APStracts 6:0512N, 1999.
Electrical microstimulation and single unit recording has suggested that a group of long-lead burst neurons (LLBNs) in the Mesencephalic Reticular Formation (MRF) just lateral to the interstitial nucleus of Cajal (INC) (the peri-INC MRF, piMRF) may play a role in the generation of vertical rapid eye movements. Inactivation of this region with muscimol (a GABAA agonist) rapidly produced vertical saccade hypometria (6 injections). In 3 out of 6 injections there was a marked reduction in the velocity of vertical saccades out of proportion to saccade amplitude (i.e., saccades fell below the main sequence). This was associated with a moderate increase in saccade duration. Inadvertent inactivation of the INC could not account for these observations since vertical, post-saccadic drift was not observed. Similarly, pure downward saccade hypometria, the hallmark of rostral interstitial MLF (riMLF) inactivation, was always preceded by loss of upward saccades in our experiments. We also found a downward and ipsiversive displacement of initial eye position, and evidence of a contraversive head tilt following peri-INC MRF injections. Saccade latency was shorter following 2 of 6 injections.

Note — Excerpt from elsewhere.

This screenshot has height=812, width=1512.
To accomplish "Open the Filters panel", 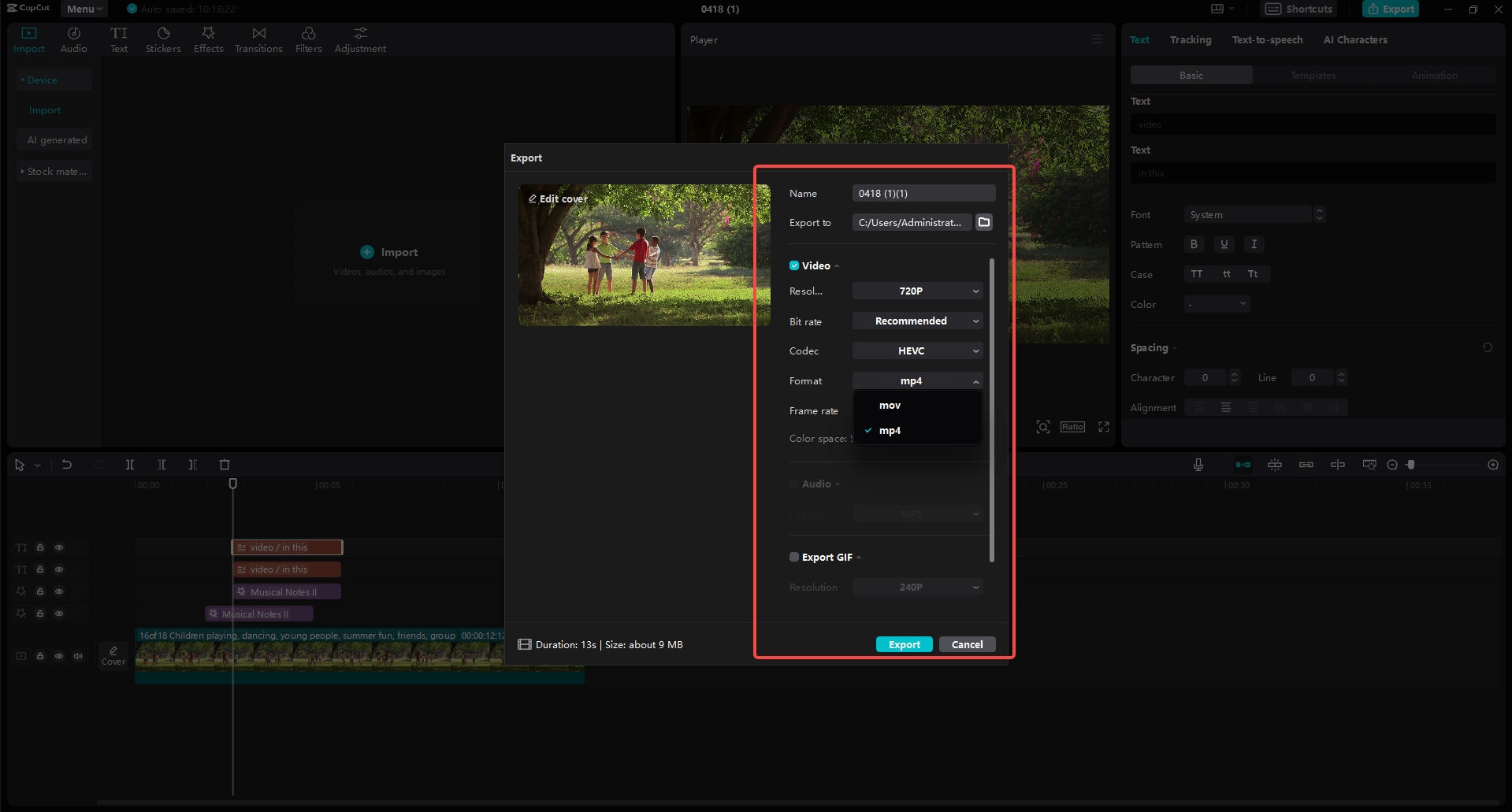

Simulation of a local feedback model provided 3 possible explanations for vertical saccade hypometria: 1) a shift in the input to the model to request smaller saccades; 2) a reduction of long lead burst neuron input to the vertical saccade medium lead burst neurons (MLBNs); or 3) an increase in the gain of the feedback pathway. However, when the second hypothesis was coupled to a shortened duration of the saccade trigger (i.e. the discharge of the omnipause neurons), the physiologic observations of piMRF inactivation could be replicated. This suggested that muscimol had targeted structures that provided both long-lead burst activity to the MLBNs in the riMLF and were critical for reactivation of the omnipause neurons. Evidence of markedly reduced vertical saccade amplitude, curved saccade trajectories, increased saccade duration, and saccades which fall below the amplitude/velocity main sequence in these monkeys closely parallels the oculomotor findings of patients with progressive supranuclear palsy (PSP).
Received 9 August 1999; accepted in final form 8 October 1999.
APS Manuscript Number J675-9.
Article publication pending Journal of Neurophysiology.